• _What you need to do_
Every line from the one with "1524x657 pixels. Task: Choose" to the one with "Task: Select the PS3 console icon in sidebar", including those two, is to be copied exactly; all other lines of the entries below are left out.
START Listed records
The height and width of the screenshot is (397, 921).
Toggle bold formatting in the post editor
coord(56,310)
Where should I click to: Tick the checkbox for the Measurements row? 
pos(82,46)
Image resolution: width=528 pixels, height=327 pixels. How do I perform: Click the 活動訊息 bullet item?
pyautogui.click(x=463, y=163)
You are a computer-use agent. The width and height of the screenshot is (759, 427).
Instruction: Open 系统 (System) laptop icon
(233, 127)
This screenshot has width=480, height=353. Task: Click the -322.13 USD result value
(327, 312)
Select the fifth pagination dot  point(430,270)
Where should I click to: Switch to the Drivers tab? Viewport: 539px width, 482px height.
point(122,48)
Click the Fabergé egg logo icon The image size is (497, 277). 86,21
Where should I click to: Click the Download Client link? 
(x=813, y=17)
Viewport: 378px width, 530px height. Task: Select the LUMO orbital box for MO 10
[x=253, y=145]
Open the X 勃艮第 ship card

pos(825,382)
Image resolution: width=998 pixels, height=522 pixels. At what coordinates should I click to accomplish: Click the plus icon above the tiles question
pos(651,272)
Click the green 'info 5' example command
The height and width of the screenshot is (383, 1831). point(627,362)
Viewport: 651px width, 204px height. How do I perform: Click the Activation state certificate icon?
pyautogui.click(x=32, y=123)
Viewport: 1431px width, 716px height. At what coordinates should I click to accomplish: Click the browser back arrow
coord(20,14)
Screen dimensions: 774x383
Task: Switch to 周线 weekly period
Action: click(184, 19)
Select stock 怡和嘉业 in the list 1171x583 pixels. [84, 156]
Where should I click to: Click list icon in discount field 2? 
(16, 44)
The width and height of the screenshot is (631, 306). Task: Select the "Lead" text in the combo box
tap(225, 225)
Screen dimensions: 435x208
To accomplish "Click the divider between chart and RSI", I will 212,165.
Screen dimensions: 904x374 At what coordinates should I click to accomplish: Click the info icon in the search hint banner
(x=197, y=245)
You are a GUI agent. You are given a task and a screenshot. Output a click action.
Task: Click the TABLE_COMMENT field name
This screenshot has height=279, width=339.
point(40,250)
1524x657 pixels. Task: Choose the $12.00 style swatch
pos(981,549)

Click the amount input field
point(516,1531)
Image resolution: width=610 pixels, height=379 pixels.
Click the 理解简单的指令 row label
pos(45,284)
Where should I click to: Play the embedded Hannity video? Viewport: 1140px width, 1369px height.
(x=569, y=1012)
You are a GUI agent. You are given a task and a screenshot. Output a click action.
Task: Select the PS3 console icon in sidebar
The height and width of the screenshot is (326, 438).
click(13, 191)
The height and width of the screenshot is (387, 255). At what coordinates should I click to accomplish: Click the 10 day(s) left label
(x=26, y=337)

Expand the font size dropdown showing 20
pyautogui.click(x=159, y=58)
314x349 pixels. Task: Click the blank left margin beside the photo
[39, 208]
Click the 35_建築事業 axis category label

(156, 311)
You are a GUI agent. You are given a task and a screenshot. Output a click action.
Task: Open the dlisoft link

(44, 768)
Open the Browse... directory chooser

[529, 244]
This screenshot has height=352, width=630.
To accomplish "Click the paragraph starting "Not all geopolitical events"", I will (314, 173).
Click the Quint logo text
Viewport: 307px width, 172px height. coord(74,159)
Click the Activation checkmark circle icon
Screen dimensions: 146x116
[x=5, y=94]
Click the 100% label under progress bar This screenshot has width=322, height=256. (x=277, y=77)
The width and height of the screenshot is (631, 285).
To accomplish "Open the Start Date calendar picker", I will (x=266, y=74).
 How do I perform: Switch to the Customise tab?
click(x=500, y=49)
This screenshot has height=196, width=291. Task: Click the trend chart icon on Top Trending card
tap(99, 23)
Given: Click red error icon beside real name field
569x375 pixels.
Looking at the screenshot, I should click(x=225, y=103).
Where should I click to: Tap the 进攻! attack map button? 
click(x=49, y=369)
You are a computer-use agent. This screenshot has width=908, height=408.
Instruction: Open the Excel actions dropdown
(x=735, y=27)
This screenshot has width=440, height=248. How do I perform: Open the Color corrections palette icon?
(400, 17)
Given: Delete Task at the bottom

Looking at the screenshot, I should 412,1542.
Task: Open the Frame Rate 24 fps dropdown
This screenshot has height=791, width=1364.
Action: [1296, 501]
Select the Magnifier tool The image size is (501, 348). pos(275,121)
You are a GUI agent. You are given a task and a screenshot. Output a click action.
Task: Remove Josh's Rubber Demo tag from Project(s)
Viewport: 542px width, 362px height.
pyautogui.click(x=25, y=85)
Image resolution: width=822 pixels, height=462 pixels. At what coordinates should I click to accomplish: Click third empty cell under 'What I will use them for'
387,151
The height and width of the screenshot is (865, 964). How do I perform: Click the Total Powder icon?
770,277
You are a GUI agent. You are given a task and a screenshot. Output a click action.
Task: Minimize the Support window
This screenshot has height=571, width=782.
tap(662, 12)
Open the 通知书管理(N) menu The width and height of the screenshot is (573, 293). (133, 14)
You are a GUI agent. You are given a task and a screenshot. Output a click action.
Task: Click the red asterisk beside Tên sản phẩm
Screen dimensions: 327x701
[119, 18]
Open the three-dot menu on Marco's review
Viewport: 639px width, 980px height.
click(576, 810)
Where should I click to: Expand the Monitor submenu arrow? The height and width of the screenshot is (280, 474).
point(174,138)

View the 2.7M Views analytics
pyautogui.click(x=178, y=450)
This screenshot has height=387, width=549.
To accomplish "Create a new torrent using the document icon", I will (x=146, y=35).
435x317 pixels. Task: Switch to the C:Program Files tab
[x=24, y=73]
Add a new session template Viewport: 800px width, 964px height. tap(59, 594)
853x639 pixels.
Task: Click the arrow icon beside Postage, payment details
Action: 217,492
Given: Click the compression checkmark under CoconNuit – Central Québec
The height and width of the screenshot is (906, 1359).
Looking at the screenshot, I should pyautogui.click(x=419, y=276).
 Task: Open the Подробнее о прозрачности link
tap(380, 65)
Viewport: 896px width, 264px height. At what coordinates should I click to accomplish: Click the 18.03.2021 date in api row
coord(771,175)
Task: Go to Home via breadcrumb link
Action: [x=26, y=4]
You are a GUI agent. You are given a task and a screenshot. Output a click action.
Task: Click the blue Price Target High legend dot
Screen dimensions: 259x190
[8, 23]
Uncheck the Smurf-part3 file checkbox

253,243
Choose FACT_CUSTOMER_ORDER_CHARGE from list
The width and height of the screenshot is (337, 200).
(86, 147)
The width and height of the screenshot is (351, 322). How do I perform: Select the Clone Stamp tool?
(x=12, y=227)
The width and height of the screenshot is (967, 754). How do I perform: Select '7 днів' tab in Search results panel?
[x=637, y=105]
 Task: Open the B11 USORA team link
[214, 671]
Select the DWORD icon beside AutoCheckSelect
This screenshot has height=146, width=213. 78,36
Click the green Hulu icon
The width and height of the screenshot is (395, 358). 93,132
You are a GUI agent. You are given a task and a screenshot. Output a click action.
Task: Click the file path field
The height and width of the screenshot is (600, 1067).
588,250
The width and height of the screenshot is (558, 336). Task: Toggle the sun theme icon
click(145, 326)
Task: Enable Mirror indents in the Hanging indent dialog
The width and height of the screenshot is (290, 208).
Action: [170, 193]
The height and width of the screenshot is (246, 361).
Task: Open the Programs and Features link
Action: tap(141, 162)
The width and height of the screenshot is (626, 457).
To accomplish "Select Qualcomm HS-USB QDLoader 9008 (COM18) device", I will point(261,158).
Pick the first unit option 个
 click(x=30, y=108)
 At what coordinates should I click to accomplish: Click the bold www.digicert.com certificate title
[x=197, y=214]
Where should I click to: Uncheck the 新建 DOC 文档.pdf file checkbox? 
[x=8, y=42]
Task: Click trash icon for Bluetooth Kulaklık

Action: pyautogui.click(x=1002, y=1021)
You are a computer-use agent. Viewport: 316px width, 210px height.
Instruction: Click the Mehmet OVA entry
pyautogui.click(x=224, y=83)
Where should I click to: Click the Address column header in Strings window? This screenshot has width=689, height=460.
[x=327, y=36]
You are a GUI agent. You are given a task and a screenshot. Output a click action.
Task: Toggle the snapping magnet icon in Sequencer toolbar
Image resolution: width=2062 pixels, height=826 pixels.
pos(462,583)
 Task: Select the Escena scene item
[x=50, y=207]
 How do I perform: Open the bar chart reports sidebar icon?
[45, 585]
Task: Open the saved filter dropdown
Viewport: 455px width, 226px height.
END Listed records
• _Reply_
1524x657 pixels. Task: Choose the $12.00 style swatch
pos(981,549)

Click the amount input field
point(516,1531)
Image resolution: width=610 pixels, height=379 pixels.
Click the 理解简单的指令 row label
pos(45,284)
Where should I click to: Play the embedded Hannity video? Viewport: 1140px width, 1369px height.
(x=569, y=1012)
You are a GUI agent. You are given a task and a screenshot. Output a click action.
Task: Select the PS3 console icon in sidebar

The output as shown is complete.